**Document passage:**
——————————

Four wins in a row: too much to ask?

The Dodgers are a team in need of a winning streak, to say the least. If only for their self-esteem.

Los Angeles has played 65 games since its last four-game winning streak, June 6-9. That’s exactly as long as the team went between streaks of that length last year, if you include the 2009 postseason.

By my research on Baseball-Reference.com, the last time the Dodgers went this long between four-game winning streaks in the regular season was in 2005. They had an eight-game winning streak though April 20 (giving them that 12-2 start), then never won more than three in a row the rest of the year.

* * *

Joe Torre told reporters today that Carlos Monasterios will start Thursday to give Chad Billingsley two more days to rest his tender calf.

Torre also said that “I know for sure I want to do something next year, whether it’s managing or something else. I’m not retiring.”

* * *

Josh Wilker has a great Cardboard Gods post about Tommy Lasorda’s role in an episode of Silver Spoons:

… However, possibly because underage drinking and other mind-altering substances swooped in to spirit me slightly away from television for a while, I missed the episode a few seasons into the show’s five-year run that featured Ricky (Ricky Schroeder) and his grandfather (Academy Award-winner John Houseman a couple roles away from The Final Curtain) scheming to make a killing with baseball cards.

——————————

**Rows:**
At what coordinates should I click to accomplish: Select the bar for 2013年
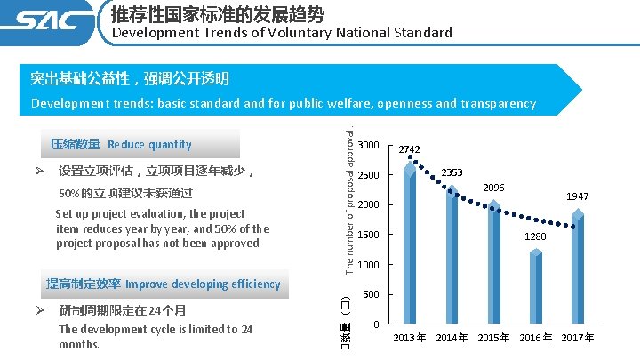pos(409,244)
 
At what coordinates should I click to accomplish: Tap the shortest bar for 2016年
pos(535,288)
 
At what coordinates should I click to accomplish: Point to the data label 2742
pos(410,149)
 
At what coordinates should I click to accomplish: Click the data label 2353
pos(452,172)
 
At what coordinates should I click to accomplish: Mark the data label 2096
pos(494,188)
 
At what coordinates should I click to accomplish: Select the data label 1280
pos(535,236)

——————————

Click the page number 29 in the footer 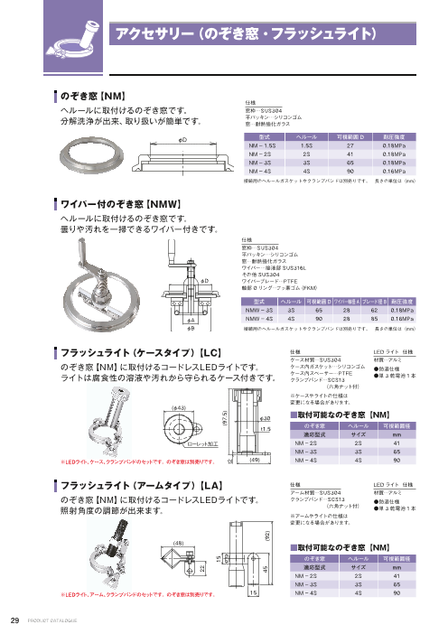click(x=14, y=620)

——————————

**Actions to take:**
a) Translate this sentence from the Dodgers blog post into Spanish: "The Dodgers are a team in need of a winning streak, to say the least."
b) Answer these questions using the Dodgers blog post:
(i) On what dates did the Dodgers' last four-game winning streak take place?
(ii) Which pitcher will start Thursday?
(iii) What website was used for the research on winning streaks?
The rows are not needed for this work.

**Solutions to the problems:**
a) Los Dodgers son un equipo que necesita una racha ganadora, por decir lo menos.

b)
(i) June 6-9
(ii) Carlos Monasterios
(iii) Baseball-Reference.com